Preludio a la destrucción

MARIELA SAGEL

marielasagel@gmail.com

El Siglo, 7 de febrero de 2011

La semana pasada hubo varias protestas, de diferentes grupos, que se oponen a las modificaciones que se pretenden hacer en la Ley de Minería que actualmente está vigente, y que permitiría a gobiernos extranjeros saquear los valiosos yacimientos de oro, plata y cobre, sobre los cuales está asentado nuestro pequeño istmo.

En los programas de opinión y en los noticieros hay un gran debate sobre los pro y los contra de la minería a cielo abierto y una de las razones que esgrimen los que defienden que se reformen las condiciones de explotación es que beneficiará al país. Los que se oponen, mayormente ambientalistas y representantes de los pueblos indígenas, han sustentado los daños que una práctica indiscriminada causaría a las regiones donde se han dado estas concesiones.

Una de las razones que más ha llamado mi atención sobre el tema de la minería, y que tiene lógica, es que nuestro país es apenas un territorio de 77 mil kilómetros cuadrados de extensión, y explotar los yacimientos dañaría un gran porcentaje de tierras donde viven poblaciones que actualmente, en su mayoría, están en estado de pobreza y pobreza extrema.

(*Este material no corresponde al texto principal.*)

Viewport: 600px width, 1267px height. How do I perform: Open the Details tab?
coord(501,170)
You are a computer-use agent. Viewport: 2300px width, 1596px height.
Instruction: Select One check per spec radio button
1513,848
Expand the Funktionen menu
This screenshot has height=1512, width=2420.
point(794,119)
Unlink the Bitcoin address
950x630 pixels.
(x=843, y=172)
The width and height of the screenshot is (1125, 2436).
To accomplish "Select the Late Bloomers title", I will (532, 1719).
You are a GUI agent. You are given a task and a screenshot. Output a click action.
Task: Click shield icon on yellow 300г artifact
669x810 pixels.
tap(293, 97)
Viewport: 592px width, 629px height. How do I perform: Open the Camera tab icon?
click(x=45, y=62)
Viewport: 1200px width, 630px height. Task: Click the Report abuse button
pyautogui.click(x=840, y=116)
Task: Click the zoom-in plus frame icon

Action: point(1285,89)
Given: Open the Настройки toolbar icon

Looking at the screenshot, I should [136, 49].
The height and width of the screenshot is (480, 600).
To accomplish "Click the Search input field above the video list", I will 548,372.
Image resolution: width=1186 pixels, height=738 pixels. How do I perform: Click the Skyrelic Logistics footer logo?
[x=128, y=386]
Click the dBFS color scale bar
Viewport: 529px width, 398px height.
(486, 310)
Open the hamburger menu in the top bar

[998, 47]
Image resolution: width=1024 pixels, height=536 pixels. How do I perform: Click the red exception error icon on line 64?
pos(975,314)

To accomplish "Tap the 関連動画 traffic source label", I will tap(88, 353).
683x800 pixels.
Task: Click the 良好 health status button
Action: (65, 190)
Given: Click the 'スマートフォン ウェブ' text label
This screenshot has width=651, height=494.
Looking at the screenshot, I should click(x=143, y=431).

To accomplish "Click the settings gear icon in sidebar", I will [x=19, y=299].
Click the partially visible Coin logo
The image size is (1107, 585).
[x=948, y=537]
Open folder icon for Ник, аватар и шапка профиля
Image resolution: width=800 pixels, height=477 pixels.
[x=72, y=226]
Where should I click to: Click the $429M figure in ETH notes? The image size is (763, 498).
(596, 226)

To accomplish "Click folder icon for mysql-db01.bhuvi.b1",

En Chile y otros países, donde la minería es una gran fuente de riqueza, si bien las áreas donde se desarrolla esta actividad es muy amplia, también se pueden notar los daños que ella causa tanto en los que las trabajan como en las tierras que están a su alrededor. Pero esos países pueden darse esos permisos porque las distancias son grandes y los daños directos no inciden tan negativamente ni en el medio ambiente ni en los pueblos cercanos.

En lo que respecta a Panamá, se ha puesto la carreta delante de los bueyes. Países poderosos han exigido el cambio de la ley para poder explotar los yacimientos mineros y nuestros preclaros gobernantes se apuran a cambiar las leyes. Hay que legislar con visión de desarrollo, no de servilismo.

Hacen unos cuarenta años, el hoy ministro de Comercio, el mayor impulsor de este ‘cambio’, interpretaba una canción titulada Preludio a la Destrucción cuya letra dice, ‘acabaremos todos en una inmensa tumba’. Parece que el entonces cantante tenía una bola de cristal, lo que no sabíamos era que sería el gestor de cavar ese hueco. Y cantaba muy bien.

Es sabio el refrán que se dice que los tiempos no cambian, lo que cambian son las personas.